Loadstar informa que el Consejo Europeo de Cargadores acogió con satisfacción el acuerdo, señalando que podría fomentar un mayor uso de los servicios de entrega urgente y transporte más rápido, beneficiando a los operadores de carga aérea y a los centros logísticos aeroportuarios a ambos lados del Atlántico, con más de 45.000 empresas de la UE que se espera que se beneficien.
Nicolette van der Jagt, Directora General de la Asociación Europea de Transitarios, Transporte, Logística y Servicios Aduaneros (CLECAT), comentó: «Para los transitarios y proveedores de servicios logísticos, estos acuerdos pueden contribuir a unos procedimientos aduaneros más ágiles, una mayor cooperación regulatoria y unas condiciones comerciales más predecibles, lo que resulta especialmente importante para las pymes que participan en cadenas de suministro internacionales. En este sentido, el Acuerdo Global Modernizado UE-México y el Acuerdo Comercial Provisional son avances positivos».
La ratificación completa del Acuerdo Global Modernizado por los 27 Estados miembros llevará años. Sin embargo, el Acuerdo Comercial Provisional , que abarca las disposiciones sobre comercio e inversión más relevantes para los operadores logísticos, no requiere la ratificación de los Estados miembros y se prevé que entre en vigor mucho antes, una vez que el Parlamento Europeo dé su consentimiento.

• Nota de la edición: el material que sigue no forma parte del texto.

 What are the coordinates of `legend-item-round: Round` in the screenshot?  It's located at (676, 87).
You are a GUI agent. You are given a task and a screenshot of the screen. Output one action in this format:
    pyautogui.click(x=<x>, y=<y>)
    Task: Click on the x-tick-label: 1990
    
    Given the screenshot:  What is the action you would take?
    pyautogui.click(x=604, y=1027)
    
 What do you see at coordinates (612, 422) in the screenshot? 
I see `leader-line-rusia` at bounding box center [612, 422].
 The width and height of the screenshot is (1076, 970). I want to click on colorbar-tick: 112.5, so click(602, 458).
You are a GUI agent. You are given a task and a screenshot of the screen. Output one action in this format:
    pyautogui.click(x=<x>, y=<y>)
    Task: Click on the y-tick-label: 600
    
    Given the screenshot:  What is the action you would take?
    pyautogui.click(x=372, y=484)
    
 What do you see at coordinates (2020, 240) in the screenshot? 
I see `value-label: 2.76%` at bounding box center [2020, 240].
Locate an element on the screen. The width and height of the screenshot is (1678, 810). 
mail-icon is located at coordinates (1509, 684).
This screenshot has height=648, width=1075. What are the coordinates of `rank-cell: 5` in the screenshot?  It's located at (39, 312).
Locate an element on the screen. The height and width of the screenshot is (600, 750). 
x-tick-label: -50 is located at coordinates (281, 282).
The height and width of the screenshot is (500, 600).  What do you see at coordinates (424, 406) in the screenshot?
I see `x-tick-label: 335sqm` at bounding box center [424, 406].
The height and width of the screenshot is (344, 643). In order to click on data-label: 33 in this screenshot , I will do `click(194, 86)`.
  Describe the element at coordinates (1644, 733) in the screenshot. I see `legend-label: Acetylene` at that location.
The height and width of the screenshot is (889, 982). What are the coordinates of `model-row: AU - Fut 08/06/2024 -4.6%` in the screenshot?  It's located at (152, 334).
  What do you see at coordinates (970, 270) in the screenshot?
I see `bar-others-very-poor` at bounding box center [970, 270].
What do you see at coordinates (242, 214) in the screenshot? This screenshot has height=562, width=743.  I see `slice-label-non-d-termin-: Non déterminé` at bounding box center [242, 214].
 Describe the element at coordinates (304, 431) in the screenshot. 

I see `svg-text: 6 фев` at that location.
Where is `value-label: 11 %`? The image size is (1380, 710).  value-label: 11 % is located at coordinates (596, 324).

Los planificadores de la cadena de suministro deberían interpretar esto como una señal estratégica, más que como una luz verde inmediata. El corredor se está abriendo y la cuestión para los planificadores de las cadenas de suministro es con qué rapidez actuar. Quienes comiencen a reconfigurar sus redes transatlánticas ahora estarán mejor posicionados cuando el corredor se abra por completo.